**Your task:** Produce a character-for-character copy of the data below.

**Input data:**
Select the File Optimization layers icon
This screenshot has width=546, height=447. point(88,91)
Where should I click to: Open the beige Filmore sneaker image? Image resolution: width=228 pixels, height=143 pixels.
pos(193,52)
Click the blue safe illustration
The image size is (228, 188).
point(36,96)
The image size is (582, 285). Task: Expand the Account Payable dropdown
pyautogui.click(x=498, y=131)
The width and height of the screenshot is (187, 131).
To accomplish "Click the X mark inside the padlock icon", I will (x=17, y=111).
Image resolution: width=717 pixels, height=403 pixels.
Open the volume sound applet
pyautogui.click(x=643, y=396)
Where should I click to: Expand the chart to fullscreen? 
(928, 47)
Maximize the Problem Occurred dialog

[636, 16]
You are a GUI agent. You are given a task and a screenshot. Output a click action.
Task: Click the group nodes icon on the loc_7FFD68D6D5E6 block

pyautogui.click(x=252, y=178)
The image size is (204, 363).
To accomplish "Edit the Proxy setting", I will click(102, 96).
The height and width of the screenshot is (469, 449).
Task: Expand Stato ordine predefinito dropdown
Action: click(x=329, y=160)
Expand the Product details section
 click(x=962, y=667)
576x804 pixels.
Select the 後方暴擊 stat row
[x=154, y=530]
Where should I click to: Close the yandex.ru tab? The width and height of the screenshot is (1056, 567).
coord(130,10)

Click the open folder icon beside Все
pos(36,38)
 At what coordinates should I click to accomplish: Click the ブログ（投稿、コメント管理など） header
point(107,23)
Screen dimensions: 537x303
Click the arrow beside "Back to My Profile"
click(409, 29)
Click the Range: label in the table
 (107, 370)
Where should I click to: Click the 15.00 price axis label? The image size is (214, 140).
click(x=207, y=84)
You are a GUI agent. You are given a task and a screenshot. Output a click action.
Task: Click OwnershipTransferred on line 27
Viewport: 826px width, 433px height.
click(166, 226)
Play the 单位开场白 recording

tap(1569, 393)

**Completed exercise:**
Select the File Optimization layers icon
This screenshot has width=546, height=447. point(88,91)
Where should I click to: Open the beige Filmore sneaker image? Image resolution: width=228 pixels, height=143 pixels.
pos(193,52)
Click the blue safe illustration
The image size is (228, 188).
point(36,96)
The image size is (582, 285). Task: Expand the Account Payable dropdown
pyautogui.click(x=498, y=131)
The width and height of the screenshot is (187, 131).
To accomplish "Click the X mark inside the padlock icon", I will (x=17, y=111).
Image resolution: width=717 pixels, height=403 pixels.
Open the volume sound applet
pyautogui.click(x=643, y=396)
Where should I click to: Expand the chart to fullscreen? 
(928, 47)
Maximize the Problem Occurred dialog

[636, 16]
You are a GUI agent. You are given a task and a screenshot. Output a click action.
Task: Click the group nodes icon on the loc_7FFD68D6D5E6 block

pyautogui.click(x=252, y=178)
The image size is (204, 363).
To accomplish "Edit the Proxy setting", I will click(102, 96).
The height and width of the screenshot is (469, 449).
Task: Expand Stato ordine predefinito dropdown
Action: click(x=329, y=160)
Expand the Product details section
 click(x=962, y=667)
576x804 pixels.
Select the 後方暴擊 stat row
[x=154, y=530]
Where should I click to: Close the yandex.ru tab? The width and height of the screenshot is (1056, 567).
coord(130,10)

Click the open folder icon beside Все
pos(36,38)
 At what coordinates should I click to accomplish: Click the ブログ（投稿、コメント管理など） header
point(107,23)
Screen dimensions: 537x303
Click the arrow beside "Back to My Profile"
click(409, 29)
Click the Range: label in the table
 (107, 370)
Where should I click to: Click the 15.00 price axis label? The image size is (214, 140).
click(x=207, y=84)
You are a GUI agent. You are given a task and a screenshot. Output a click action.
Task: Click OwnershipTransferred on line 27
Viewport: 826px width, 433px height.
click(166, 226)
Play the 单位开场白 recording

tap(1569, 393)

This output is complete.